ここでの告知が遅くなってしまったが、先月(2011年7月)に僕の執筆した「CAPTURE ONE PRO 6公式ガイドブック」が発売になった。こちらに書いている内容と重複する部分もあるが、手元に置いてじっくりとC1と向き合いたいというフォトグラファーには、Webよりも本の方がよいだろう。内容的にはどうしても本という性格上、時間とともに古くなっていってしまうので、最新情報やアップデート後の使い方など、PCJの本連載「Capture One 徹底使いこなし術 」で随時ご紹介していくので、併せてお読みいただければうれしい。

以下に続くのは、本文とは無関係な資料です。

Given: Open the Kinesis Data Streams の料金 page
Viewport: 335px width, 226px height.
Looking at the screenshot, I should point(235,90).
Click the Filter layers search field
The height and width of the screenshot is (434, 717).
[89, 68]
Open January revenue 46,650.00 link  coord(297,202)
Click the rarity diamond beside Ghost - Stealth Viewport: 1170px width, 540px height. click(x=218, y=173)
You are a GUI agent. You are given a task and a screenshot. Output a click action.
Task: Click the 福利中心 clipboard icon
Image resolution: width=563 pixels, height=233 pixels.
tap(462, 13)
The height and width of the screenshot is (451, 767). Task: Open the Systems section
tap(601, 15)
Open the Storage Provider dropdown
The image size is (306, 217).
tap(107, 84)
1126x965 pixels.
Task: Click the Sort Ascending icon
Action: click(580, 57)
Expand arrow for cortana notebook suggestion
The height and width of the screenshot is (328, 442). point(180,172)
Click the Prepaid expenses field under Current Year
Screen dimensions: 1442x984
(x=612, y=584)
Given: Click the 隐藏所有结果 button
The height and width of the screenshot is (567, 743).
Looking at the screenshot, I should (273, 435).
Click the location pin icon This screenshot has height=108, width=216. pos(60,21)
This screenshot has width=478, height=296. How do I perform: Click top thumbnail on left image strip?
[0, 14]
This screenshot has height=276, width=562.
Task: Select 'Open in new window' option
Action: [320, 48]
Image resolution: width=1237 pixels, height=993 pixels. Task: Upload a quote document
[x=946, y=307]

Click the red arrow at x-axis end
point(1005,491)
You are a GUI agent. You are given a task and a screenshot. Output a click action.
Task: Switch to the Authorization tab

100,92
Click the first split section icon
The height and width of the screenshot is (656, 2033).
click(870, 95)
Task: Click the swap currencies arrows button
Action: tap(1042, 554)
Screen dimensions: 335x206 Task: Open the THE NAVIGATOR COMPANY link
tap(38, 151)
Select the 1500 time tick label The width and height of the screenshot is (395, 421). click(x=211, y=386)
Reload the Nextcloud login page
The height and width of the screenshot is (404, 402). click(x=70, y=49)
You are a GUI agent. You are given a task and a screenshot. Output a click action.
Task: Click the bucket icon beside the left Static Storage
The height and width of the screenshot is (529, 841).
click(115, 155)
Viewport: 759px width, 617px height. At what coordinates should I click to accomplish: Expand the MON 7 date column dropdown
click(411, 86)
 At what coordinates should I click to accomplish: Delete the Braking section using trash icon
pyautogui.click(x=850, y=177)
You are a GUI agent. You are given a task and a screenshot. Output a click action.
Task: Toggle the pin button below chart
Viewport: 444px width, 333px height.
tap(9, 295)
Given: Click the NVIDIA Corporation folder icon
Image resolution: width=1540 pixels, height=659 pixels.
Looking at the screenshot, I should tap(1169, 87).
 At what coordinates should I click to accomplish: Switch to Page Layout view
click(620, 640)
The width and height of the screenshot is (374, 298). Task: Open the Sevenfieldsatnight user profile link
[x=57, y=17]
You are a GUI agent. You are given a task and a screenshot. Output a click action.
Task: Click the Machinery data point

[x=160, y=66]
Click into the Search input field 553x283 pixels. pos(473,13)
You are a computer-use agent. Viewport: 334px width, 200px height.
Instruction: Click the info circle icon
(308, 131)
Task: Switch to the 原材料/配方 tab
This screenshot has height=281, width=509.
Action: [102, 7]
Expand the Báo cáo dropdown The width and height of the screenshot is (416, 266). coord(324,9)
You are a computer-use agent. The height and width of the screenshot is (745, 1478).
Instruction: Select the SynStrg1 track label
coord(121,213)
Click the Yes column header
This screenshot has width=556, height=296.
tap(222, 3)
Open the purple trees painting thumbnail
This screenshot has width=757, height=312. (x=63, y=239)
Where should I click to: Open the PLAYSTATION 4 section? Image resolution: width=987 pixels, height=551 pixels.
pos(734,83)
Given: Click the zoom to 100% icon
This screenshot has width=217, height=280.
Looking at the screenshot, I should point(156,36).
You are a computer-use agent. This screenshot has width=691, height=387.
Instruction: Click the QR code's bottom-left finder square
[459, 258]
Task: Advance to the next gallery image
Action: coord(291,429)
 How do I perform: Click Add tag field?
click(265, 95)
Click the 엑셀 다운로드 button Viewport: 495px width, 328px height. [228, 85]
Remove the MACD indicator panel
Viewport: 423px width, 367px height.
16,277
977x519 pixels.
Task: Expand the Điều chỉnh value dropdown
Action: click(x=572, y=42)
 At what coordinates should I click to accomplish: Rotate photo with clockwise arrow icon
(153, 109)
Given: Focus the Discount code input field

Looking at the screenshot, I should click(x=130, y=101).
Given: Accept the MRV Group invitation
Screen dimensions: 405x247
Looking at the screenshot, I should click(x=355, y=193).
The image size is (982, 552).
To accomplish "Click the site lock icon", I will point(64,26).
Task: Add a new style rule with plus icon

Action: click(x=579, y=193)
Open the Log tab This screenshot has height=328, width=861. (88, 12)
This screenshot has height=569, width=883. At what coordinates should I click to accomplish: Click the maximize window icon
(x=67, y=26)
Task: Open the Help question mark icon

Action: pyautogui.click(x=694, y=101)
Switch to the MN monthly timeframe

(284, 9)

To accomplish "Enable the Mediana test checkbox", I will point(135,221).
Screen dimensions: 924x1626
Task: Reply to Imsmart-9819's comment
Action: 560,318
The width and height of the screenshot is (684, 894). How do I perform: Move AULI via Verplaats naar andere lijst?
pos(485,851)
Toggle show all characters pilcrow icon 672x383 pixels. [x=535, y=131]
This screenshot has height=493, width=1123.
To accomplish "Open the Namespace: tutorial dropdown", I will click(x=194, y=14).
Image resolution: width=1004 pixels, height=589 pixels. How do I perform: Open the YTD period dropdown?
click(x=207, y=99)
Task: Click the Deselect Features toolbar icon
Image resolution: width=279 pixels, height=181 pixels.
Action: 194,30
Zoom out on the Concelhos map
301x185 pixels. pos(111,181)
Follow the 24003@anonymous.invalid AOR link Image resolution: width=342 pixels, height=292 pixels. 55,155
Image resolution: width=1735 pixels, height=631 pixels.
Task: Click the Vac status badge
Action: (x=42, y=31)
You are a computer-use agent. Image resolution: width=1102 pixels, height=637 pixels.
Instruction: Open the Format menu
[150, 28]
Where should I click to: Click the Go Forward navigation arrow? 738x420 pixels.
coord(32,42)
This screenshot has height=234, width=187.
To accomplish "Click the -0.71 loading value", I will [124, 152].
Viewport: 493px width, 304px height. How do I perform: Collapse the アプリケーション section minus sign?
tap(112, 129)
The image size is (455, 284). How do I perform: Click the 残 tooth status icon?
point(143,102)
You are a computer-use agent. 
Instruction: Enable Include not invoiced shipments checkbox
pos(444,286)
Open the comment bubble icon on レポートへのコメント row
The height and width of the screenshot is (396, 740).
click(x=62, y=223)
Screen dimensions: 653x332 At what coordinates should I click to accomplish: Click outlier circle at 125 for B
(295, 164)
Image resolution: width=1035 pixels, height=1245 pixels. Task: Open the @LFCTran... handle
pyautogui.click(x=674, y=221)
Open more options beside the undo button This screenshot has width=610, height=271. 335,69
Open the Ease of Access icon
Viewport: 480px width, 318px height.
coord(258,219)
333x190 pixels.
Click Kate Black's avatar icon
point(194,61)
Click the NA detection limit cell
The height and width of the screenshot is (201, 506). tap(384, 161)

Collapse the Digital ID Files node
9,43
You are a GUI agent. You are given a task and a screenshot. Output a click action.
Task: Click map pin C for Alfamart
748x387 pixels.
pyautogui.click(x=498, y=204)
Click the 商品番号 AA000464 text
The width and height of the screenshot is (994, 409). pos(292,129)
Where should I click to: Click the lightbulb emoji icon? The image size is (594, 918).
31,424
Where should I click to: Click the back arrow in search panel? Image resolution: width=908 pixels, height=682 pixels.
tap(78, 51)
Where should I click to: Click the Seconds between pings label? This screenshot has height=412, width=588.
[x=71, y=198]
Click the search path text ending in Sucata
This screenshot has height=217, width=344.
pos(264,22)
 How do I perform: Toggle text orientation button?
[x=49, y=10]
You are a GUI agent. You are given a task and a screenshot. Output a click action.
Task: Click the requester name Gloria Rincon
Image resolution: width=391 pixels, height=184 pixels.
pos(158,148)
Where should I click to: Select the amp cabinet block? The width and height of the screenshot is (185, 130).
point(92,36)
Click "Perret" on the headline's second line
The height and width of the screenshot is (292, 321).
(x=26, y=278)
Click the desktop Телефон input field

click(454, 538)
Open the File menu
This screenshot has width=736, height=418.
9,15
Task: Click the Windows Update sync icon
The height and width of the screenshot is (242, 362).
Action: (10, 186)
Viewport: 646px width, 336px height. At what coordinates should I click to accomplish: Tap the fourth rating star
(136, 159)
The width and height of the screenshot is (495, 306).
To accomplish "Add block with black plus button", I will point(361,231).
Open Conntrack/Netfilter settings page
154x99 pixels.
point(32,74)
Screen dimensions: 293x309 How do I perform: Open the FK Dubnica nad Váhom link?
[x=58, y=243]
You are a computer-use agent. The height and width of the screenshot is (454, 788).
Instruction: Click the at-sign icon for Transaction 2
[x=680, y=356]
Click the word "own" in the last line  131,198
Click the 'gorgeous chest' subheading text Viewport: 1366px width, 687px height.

話は変わるが、同じく7月にスタジオエビスにて「中判デジタルサミット2011」と言うイベントがあったが、その中でC1のセミナーを受け持った。その際に、ご来場いただいた方からご質問があった。内容は「撮影時にRAW+JPEGで撮影しているのだが、どうしてもJPEGとRAWで色が合わない。どうしたらよいか?」と言うご質問だった。
今回はこのご質問をテーマにして書いてみたい。
まず、RAW+JPEGの同時記録時、同じカメラ、同じ条件なのにもかかわらず、なぜ色が違うか? と言う点について。どれだけ色が違うか、いくつかの例をご覧に入れたい。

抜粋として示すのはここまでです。